Goods move easily. Money moves easily. That’s all great.File under: reckless and dangerous man without identity; guard your children and think-tanks carefully against such brain-dead and emotion-neutered open-border freaks; these empathy extremists will destroy us with their narrow minded and freakified view of human nature which steamrolls the human desire for homogeneity on the road to an alien and hostile borderless dystopia.
But the situation for people is very different.
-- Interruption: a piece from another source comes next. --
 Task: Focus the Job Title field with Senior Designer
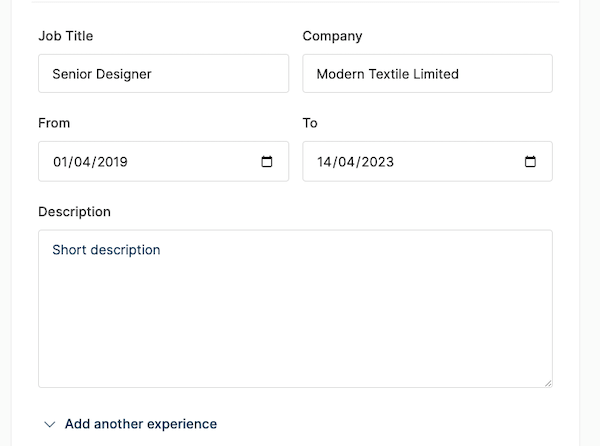(x=163, y=74)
People don’t move around the world easily at all ...
All the same principles which make free trade a win-win apply to free movement of people - large scale immigration allows people to work where they can be most productive, further facilitating the economic specialisation that has boosted global prosperity.
The development economist Lant Pritchett describes our world as “everything-but-labour globalisation”.
In his 2006 book, Let Their People Come: Breaking the Policy Deadlock on International Labor Mobility, Pritchett cites a study which found the economic benefits of free movement of people would be spectacular.
Eliminating the planet’s remaining trade barriers would increase global GDP by around $US100 billion.
Eliminating immigration barriers, by comparison, would as much as double world income: that is, increase global GDP by $US60 trillion.
This added wealth would be shared, but the overwhelming beneficiaries would be people who now live in poor countries...
Development activists who have spent their careers obsessing over the difference between free and “fair” trade have missed the point entirely.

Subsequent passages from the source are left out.